What the task requires: Quote the lines below word for word, starting at the first line and ending at the line that contains "I will point(306,42).".

Extracted material:
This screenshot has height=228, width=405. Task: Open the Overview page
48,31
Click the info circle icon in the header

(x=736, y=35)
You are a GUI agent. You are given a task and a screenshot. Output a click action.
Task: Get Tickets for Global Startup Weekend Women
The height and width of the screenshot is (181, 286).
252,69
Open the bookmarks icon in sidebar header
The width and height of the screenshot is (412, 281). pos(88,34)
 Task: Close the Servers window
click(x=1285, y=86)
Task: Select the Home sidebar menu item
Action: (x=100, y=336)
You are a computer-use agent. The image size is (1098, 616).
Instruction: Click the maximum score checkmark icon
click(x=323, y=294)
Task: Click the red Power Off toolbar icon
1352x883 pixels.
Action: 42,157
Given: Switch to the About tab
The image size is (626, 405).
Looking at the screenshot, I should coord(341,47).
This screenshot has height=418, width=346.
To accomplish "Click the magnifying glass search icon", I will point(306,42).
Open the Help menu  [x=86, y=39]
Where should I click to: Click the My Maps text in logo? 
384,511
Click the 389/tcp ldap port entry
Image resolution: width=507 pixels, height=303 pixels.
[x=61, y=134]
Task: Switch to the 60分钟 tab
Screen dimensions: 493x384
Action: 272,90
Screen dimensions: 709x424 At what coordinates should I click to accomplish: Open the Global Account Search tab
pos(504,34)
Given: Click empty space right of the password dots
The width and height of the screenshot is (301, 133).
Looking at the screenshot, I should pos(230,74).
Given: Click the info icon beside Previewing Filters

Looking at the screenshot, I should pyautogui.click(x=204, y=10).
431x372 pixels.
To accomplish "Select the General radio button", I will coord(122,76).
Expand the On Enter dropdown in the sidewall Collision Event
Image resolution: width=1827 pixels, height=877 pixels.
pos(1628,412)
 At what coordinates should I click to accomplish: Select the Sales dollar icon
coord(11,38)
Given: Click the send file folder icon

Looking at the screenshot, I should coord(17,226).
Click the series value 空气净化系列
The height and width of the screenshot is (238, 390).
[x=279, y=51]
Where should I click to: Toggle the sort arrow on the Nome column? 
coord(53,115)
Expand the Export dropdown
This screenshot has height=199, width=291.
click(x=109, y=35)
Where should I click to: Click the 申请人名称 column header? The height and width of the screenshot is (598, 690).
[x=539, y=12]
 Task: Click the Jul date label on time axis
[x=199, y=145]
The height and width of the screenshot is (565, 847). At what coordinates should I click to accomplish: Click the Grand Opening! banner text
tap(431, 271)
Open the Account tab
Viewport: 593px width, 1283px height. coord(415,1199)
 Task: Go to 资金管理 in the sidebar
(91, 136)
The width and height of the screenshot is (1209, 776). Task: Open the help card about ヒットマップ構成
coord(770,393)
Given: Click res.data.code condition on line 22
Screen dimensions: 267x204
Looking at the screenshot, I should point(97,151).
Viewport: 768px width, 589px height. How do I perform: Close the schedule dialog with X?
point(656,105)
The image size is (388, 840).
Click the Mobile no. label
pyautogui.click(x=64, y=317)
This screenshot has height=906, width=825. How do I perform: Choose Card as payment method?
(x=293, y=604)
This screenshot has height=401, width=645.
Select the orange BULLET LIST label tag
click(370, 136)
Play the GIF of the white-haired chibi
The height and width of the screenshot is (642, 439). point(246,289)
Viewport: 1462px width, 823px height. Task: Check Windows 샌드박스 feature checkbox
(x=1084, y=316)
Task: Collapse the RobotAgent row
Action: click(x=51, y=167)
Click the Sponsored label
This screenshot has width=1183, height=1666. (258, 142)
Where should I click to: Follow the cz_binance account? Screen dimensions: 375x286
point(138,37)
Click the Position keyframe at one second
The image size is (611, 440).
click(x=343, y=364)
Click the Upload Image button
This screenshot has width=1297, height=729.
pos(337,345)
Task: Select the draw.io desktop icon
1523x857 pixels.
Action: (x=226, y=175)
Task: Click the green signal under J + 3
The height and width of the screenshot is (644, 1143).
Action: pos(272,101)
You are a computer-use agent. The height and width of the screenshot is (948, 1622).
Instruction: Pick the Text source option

Result of this exercise:
This screenshot has height=228, width=405. Task: Open the Overview page
48,31
Click the info circle icon in the header

(x=736, y=35)
You are a GUI agent. You are given a task and a screenshot. Output a click action.
Task: Get Tickets for Global Startup Weekend Women
The height and width of the screenshot is (181, 286).
252,69
Open the bookmarks icon in sidebar header
The width and height of the screenshot is (412, 281). pos(88,34)
 Task: Close the Servers window
click(x=1285, y=86)
Task: Select the Home sidebar menu item
Action: (x=100, y=336)
You are a computer-use agent. The image size is (1098, 616).
Instruction: Click the maximum score checkmark icon
click(x=323, y=294)
Task: Click the red Power Off toolbar icon
1352x883 pixels.
Action: 42,157
Given: Switch to the About tab
The image size is (626, 405).
Looking at the screenshot, I should coord(341,47).
This screenshot has height=418, width=346.
To accomplish "Click the magnifying glass search icon", I will point(306,42).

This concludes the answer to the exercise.